Und Daisy konnte allein und verlassen in einem Zimmer hoch oben im Mark Hopkins über ihre Einführung in die Welt der Erwachsenen nachdenken.

IN LIEBE GEWIDMET

Jen,

weil sie mich noch aus jeder Patsche

geholt hat;

Mom, Mimi, Tante Thelma, Elaine, Vernetta,
Winnie und Margaret,
die mich über die Jahre hinweg unterstützt
und es geschafft haben, eine
Signierstunde in Rekordzeit auszuverkaufen;

Und der Methow-Valley-Clique
zum Dank für gutes Essen, fantastischen
Skilauf und eine Menge Spass

Schöner kann das Leben gar nicht sein!

Susie

4

Dienstag

Als Daisy aufwachte, sah sie Nick neben der Couch hocken, sein Gesicht weniger als dreißig Zentimeter von dem ihren entfernt. Mit einem leisen Fluch auf den Lippen rappelte sie sich hoch und tastete unter ihrem Kissen nach der Pistole, während sie gleichzeitig die Wohnung mit den Augen abcheckte. »Was ist? Was ist los? Versucht jemand, hier einzudringen?«

Er ließ sich mit der Antwort Zeit.

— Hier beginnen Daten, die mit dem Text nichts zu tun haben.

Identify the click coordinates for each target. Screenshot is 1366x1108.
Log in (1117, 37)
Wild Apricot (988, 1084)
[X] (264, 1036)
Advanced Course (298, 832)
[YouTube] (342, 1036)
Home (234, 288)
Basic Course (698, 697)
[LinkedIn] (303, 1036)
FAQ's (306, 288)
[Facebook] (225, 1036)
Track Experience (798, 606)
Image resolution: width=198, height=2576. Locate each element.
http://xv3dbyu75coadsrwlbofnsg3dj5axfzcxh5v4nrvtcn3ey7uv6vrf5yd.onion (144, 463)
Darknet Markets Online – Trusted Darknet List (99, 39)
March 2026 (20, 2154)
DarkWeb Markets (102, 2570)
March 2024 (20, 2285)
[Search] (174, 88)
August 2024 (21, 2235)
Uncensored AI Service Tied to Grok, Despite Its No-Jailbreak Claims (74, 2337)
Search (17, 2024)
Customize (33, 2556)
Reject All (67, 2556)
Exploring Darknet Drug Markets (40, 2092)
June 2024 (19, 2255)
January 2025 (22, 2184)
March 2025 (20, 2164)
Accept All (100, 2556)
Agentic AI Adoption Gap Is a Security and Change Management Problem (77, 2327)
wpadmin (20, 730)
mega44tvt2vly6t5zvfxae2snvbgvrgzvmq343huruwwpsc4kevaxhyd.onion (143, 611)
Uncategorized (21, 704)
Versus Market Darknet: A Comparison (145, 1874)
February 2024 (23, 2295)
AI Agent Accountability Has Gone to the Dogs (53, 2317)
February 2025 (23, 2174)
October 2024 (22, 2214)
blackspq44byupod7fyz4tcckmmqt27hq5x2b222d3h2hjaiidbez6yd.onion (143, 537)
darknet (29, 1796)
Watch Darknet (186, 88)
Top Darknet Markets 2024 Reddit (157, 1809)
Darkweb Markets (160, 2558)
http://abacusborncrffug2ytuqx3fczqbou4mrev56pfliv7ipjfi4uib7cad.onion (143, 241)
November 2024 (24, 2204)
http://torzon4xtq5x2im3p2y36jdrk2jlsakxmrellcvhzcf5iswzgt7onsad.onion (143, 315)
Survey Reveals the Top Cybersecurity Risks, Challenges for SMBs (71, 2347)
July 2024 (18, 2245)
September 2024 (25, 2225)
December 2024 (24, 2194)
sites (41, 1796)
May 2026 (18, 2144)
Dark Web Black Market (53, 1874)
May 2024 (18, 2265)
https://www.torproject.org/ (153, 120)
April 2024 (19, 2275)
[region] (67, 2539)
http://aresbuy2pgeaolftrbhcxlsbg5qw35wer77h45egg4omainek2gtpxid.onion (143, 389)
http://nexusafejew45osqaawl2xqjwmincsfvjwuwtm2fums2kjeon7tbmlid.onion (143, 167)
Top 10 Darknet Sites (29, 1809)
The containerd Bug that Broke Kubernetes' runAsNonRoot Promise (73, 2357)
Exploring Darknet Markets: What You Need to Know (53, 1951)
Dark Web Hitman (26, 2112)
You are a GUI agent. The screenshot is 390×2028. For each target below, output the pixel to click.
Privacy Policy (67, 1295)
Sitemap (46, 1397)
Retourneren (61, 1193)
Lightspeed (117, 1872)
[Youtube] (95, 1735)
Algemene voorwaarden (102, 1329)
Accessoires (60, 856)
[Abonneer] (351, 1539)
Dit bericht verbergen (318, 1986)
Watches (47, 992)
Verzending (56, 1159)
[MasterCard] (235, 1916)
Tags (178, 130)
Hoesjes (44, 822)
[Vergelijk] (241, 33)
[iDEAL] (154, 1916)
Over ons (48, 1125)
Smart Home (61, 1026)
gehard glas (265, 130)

Sie folgte seinem Blick und sah, dass ihre Decke verrutscht war und den Blick auf das Tank-top und die Panties, in denen sie geschlafen hatte, freigab. Obwohl weder das eine noch das andere besondere Einblicke gewährte, drückte sie sich aufrecht nach hinten gegen das Couchende und zog sich die verirrte Decke bis zum Hals hoch. Ihre Nervenenden signalisierten erhöhte Alarmbereitschaft. »Was willst du, Nick?«

»Sorry, ich wollte dich nicht erschrecken.«

Das Morgenlicht, das durch die Sprossenfenster hereinströmte, ließ die zarten goldblonden und rotbraunen Strähnen in seinem dicken, überlangen Haar, das in seiner verschwenderischen Fülle an ein Tierfell erinnerte, deutlich hervortreten.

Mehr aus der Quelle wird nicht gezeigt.